Where are we heading? Individually we are headed for the grave. As a species we will all perish when total entropy transforms the universe into an everlasting icebox.
What should we be doing right now? I resonated with what Kurt Vonnegut had said to his young son Mark when he asked, “Dad, why are we here?” The novelist replied, “We’re here to help each other get through this, whatever this is.”
Then Rich showed up.
He wasn’t like our previous youth group leaders, who were brimming with cutting edge ideas and led incisive discussions about Vietnam, America’s social upheaval, and whether the God-Is-Dead theologians were right. By comparison, Rich was rather dull.
But Rich actually claimed to know God. I was intrigued. I had never known anyone personally who prayed as if God might answer.
Even though I was supposed to be abandoning the whole church thing, I stuck around to see if there might be some truth in the Jesus stories after all.
Rich gave me a book (Run, Baby, Run, by Nicky Cruz) authored by a New York City gang leader and murderer who had come to Christ in the midst of a seemingly hopeless life. It was the first time I seriously entertained the thought that God might be real and accessible. He might even be interested in a Midwestern teenager.
I don’t recall exactly when my heart began to change. Gradually I realized there was another set of answers to the great human questions:
Who are we? We are the treasured children of the magnificent Architect of the universe.

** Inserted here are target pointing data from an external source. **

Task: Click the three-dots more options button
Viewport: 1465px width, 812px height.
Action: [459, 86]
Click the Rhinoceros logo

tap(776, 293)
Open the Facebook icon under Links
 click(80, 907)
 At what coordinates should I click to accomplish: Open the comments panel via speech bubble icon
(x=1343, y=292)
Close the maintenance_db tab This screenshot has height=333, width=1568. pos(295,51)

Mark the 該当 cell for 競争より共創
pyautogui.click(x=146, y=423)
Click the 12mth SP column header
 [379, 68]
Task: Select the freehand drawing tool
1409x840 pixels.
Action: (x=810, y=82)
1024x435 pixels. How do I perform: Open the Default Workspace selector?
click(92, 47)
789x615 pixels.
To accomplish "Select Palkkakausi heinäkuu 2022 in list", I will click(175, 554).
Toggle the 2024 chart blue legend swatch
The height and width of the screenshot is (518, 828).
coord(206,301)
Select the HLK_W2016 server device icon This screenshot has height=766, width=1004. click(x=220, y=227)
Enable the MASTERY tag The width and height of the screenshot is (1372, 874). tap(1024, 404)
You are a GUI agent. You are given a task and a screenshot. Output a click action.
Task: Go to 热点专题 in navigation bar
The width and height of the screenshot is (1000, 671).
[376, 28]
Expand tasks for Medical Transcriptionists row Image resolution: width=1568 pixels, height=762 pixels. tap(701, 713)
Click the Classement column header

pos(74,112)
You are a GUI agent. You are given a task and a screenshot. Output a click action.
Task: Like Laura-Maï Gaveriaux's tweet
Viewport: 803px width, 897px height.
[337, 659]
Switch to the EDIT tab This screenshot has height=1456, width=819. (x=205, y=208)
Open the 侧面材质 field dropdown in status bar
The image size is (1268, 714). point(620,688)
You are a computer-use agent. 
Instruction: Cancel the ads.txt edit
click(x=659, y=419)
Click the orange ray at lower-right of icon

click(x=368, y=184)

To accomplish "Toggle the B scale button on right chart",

Where are we heading? We are either running towards or scurrying away from God’s outstretched arms.
What should we be doing right now? We have the chance to bet our lives that Jesus knows the truth about everything.
Looking back, I would have to say that I was born again breech. Rich helped me through the struggle. To this day I still wrestle with doubts and questions. But he was the first person who showed me I could trust God and love science and not lose my mind in the process.
Rich’s dream of becoming a pastor never came true. He doubted his own gifts. He moved to the Pacific Northwest and became an elementary school teacher, Phys Ed instructor, and postal worker.
More than three decades after we went our separate ways, I gave Rich a call. It was wonderful to hear his voice. We talked about how our lives had turned out. I assured him that he had been instrumental in shaping the course of everything I had experienced.
Rich resisted the idea that he had made much of a difference. He seemed surprised to learn that, incredibly, nine of the kids and volunteer leaders in that garden-variety youth group had entered full-time Christian ministry – in large part because of his own faithfulness to God.
What will surprise us the most in the next world?
I don’t think it will be the answers we finally receive to our most vexing theological questions.
I suspect our eyes will open widest when we grasp the impact that we had on each other’s lives.
Just by showing up day by day with our prayers, our love, that book we once gave to someone, and our brief words of encouragement, we’re sending out what seem to be the humblest of ripples.
But those ripples go all the way to eternity.